Credit Card Canada - Canadian Credit Card Reviews and Applications

Credit Card Articles

Credit Card Debt Vs. Consolidation Debt

Credit card debt is basically unsecured personal debt; when a customer of a credit card issuer buys an item with a credit card issued by that company. Due to the high interest rate that credit card debts carry, many people prefer to take out another debt (called consolidation debt) in order to settle their obligations to the credit card company. The present article considers the pros and cons of this debt solution, with its ultimate success or failure depending on the particular circumstances one is faced with.

Advantages of Credit Card Debt Consolidation

In taking out a loan to settle your credit card debts, you will benefit from the following advantages:

• you will avoid the accumulation of interest on your credit card accounts;
• there will be no late payment penalties which credit card institutions charge whenever a customer has not paid their debt on time. In this way, your credit history will remain spotless (it is good to remember that banks and other credit card companies report all late payments to credit rating agencies, which in the future, e.g. when applying for a mortgage, may backfire on the defaulting customer);
• you will not bring into effect a universal default, i.e. the right of a creditor to increase the interest rate a borrower pays, simply because that borrower has been late on a payment to another creditor;
• the interest rate of the consolidation debt will be lower than that of the credit card debts.

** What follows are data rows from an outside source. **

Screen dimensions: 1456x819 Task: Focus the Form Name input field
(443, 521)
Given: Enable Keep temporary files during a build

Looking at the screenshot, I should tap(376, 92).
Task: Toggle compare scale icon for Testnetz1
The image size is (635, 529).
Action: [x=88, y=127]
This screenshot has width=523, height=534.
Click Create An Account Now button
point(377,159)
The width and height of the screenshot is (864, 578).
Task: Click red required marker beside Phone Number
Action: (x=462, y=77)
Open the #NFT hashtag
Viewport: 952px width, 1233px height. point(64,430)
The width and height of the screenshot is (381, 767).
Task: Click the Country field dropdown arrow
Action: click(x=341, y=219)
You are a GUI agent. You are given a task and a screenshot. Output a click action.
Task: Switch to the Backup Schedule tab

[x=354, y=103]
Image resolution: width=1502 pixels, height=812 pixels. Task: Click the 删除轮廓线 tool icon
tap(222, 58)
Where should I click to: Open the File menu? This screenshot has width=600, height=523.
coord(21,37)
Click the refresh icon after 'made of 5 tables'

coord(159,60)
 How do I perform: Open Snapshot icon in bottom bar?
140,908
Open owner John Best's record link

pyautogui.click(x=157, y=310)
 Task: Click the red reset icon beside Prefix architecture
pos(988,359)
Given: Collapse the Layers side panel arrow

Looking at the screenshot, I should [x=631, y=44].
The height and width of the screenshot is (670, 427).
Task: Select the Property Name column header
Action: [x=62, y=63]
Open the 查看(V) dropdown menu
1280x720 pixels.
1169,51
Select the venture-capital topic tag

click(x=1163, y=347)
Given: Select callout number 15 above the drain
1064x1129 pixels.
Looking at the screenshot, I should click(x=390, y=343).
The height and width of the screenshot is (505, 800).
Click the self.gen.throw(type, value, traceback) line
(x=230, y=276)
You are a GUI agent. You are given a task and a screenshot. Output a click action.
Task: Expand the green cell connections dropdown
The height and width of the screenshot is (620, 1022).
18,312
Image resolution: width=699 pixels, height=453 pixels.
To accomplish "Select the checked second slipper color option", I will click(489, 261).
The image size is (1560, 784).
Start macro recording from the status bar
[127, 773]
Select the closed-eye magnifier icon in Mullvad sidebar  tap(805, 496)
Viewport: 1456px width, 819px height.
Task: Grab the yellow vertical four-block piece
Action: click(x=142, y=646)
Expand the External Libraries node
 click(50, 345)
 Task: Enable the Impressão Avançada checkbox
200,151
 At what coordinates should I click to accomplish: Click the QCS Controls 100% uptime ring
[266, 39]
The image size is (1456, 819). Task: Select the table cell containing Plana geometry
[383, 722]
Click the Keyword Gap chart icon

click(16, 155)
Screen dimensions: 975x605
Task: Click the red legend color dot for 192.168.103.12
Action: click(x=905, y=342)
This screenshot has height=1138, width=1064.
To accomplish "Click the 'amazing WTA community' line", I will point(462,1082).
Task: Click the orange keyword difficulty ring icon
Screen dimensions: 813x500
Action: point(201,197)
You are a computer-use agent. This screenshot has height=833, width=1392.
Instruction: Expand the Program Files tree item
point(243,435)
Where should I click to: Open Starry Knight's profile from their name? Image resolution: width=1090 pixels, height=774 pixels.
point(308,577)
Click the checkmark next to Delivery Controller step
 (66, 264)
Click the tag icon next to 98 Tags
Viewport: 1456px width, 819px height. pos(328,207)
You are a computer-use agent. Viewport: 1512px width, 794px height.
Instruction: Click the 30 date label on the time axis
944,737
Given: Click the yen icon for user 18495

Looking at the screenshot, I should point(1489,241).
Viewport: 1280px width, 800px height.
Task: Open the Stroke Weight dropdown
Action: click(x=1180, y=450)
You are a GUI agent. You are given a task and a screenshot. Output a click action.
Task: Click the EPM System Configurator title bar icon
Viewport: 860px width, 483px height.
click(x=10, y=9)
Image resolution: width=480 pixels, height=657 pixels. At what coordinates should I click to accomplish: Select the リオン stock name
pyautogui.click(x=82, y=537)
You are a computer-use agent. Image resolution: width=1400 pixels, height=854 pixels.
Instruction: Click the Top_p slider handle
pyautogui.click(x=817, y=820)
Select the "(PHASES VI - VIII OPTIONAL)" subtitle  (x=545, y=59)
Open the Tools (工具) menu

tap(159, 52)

Disadvantages of Taking out a Consolidation Debt

Although generally yielding beneficial results, a consolidation debt may not always be the most practical solution. Consider, for example, the following disadvantages:

• a consolidation debt is rarely unsecured and if it is, the loan will have a high interest rate. Typically, you will have to provide some security: collateral such as your home, land, or car serving as a proof that you will repay the debt. This makes the borrowing of consolidation loans a risky and undesirable affair;
• finding a good consolidation loan lender is a time-consuming and costly task, made all the more so, as it often involves the services of a debt counselor;
• some lenders are accustomed to “throwing curve balls" such as a prepayment penalty clause. Under this clause, you will owe an extra fee, should you choose to repay your debt in advance. It is due in compensation for the interest that the lender has lost. In general, any time you sign a loan contract, bring along your most perceptive pair of glasses, since the big issues tend to hide in the small print. Always ask about penalty fees and compare the terms and conditions offered by several providers.
• having fulfilled its purpose, a consolidation debt creates the false belief that all is finely settled now. Such people come to understand the hard way that a consolidation debt is still a debt that requires regular payments and accumulates interest.